In the early morning hours of October 15, Major Robert B. Lothrop, a former post engineer on Fort Mills, asked to go to the latrine. A West Point gymnast, Lothrop wriggled out of a porthole and landed in the water. A sentry sounded the alarm, and Lothrop was killed as he swam away from the Arisan Maru, after taking four direct hits. The Japanese sent a launch to retrieve his body and gave the thirty-seven-year-old major—the father of an eight-year-old daughter back home—a formal burial at sea.
Within the first forty-eight hours, five men—not including Lothrop—had died. The first three were taken topside and dispatched without ceremony. The other two corpses remained in the hold for an entire day. Later, one dead man sat next to Sergeant Avery Wilber for two days before the Japanese removed him. The death toll increased until “there were dead all over,” said Private Anton E. Cichy. “I had seen so many dead every morning—thirty, thirty-five every morning—I figured, well, maybe next morning I’d be dead.” The POWs were allowed to dispose of their dead only at night.
On October 19, the Arisan Maru circled back to Manila, where it was loaded with rice, green bananas, papayas, and sugar. Initially the prisoners were given dry rice to eat—a quarter canteen cup twice a day—and a few ounces of stale, rusty water. Calvin Graef had worked in the kitchen at Davao and was allowed topside with the other POW cooks, where they were permitted to steam rice in 85-gallon vats. Half canteen cups were served three or four times a day for a total daily ration of 250 grams. Men passed their mess kits as the rice ration was lowered down into the hold by rope, but there was no guarantee that they would get them back. They were given no salt, no sugar, no dry rations, and no legumes. Occasionall
y rotten vegetables were doled out for the sick.

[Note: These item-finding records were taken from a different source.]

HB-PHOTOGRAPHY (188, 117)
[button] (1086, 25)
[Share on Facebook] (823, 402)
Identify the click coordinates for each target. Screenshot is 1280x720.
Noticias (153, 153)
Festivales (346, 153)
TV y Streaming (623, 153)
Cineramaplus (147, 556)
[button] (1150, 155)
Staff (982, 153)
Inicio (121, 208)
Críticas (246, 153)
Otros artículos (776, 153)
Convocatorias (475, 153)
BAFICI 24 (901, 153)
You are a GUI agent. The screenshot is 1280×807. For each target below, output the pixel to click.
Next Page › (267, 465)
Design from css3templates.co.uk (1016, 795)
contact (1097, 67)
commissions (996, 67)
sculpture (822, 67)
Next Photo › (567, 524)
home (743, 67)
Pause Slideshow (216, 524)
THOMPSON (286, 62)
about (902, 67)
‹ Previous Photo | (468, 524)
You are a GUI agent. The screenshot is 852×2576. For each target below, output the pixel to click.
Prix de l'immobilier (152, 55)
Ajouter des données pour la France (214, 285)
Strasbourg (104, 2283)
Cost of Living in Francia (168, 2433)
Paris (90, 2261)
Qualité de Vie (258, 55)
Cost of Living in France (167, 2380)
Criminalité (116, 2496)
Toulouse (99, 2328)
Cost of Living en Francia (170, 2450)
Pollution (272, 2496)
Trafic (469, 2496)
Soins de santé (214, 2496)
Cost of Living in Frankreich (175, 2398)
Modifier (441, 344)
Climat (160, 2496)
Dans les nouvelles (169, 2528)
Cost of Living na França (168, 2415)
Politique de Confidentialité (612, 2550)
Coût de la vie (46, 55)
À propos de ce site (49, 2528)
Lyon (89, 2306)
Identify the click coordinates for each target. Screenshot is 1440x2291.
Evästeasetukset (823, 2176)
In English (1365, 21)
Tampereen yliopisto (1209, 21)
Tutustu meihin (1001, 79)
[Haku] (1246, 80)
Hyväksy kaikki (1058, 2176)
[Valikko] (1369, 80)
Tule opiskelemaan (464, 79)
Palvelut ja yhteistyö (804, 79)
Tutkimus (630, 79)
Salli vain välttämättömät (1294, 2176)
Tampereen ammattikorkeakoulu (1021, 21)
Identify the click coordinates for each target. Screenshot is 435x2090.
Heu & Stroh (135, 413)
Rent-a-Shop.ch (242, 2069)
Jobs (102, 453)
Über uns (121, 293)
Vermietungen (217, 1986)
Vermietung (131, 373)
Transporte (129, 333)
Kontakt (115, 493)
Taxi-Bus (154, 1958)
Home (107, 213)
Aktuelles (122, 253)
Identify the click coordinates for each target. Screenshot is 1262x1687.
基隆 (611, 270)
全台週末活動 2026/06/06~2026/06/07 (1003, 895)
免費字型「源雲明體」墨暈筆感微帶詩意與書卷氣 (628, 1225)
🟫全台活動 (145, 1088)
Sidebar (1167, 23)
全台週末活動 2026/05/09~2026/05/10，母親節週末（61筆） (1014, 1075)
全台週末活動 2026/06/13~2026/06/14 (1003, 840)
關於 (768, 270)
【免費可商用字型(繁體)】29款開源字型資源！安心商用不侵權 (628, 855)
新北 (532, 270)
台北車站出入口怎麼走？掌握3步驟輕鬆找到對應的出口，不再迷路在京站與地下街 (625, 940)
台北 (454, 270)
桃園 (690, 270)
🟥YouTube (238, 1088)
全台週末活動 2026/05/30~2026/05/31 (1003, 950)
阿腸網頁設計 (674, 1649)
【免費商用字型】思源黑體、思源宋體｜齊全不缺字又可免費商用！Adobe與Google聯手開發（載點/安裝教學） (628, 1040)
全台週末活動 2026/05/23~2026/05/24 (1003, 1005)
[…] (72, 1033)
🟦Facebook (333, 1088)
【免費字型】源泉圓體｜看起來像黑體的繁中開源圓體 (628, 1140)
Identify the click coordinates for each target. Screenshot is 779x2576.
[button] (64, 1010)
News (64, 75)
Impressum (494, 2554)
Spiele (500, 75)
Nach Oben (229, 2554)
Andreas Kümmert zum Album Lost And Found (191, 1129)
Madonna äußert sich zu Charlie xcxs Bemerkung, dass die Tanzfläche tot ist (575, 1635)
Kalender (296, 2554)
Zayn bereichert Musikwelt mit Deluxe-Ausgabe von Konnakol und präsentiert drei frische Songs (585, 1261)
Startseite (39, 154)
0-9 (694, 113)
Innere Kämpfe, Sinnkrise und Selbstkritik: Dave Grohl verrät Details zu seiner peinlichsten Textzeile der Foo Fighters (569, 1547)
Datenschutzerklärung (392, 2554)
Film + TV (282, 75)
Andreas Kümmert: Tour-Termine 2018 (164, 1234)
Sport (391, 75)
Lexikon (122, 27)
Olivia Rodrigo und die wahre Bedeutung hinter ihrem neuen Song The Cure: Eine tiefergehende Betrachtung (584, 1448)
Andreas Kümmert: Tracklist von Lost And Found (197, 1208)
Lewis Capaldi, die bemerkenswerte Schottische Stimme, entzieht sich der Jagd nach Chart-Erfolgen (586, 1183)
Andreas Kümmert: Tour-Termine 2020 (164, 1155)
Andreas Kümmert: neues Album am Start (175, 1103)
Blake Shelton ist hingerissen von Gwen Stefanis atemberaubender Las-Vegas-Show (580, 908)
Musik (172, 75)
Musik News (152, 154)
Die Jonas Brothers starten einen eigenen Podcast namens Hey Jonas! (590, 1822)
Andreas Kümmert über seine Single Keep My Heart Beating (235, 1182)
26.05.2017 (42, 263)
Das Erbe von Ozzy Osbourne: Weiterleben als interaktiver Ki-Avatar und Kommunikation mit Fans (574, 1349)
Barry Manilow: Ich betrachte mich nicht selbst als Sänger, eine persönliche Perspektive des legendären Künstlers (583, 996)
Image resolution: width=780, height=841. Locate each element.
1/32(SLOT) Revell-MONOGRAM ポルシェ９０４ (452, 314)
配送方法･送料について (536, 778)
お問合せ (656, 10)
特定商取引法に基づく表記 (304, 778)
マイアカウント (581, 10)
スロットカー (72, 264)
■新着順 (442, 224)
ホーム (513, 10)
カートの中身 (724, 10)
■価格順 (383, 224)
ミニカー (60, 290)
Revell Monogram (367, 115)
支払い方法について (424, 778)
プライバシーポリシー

By contrast, the crew of the Arisan Maru was fed 600 grams of rice a day, in addition to 100 grams of pumpkin, some sugar, biscuits, 2.5 pints of water, and plenty of tea with their meals. Sometimes they couldn’t resist a little bonbon of the chocolate they had stolen from the POWs’ Red Cross supplies. The hatches were kept closed during the day, though the Japanese finally relented and allowed some of the sick to come up on deck for fresh air.
At midnight on October 20, the eve of MacArthur’s landing on Leyte, the Arisan Maru resumed her journey. The ship was now part of MATA-30, a twelve-vessel convoy bound for Formosa, escorted by three destroyers. The largest of them was the flagship Harukaze, which Fred Berley and Butch Parker had been invited aboard four years earlier as Japan celebrated its mythical 2,600th anniversary.
MATA-30 labored up the west coast of Luzon, hoping to reach Takao on October 24, but the convoy was widely dispersed in four rows. The Arisan Maru and the Kimikawa Maru, which had earlier been damaged by an enemy torpedo, were the two slowest vessels, their top speed a mere seven knots. Around October 23, Matsuo Chuneji, the chief steward, ordered the chief mate to offer the POWs as much water and food as was available. They could resupply in Takao. At noon the Japanese supplied the POWs with cotton life preservers. There were no markings to indicate that the Arisan Maru was a prisoner of war transport ship. The reason, according to the captain, was “a security matter.”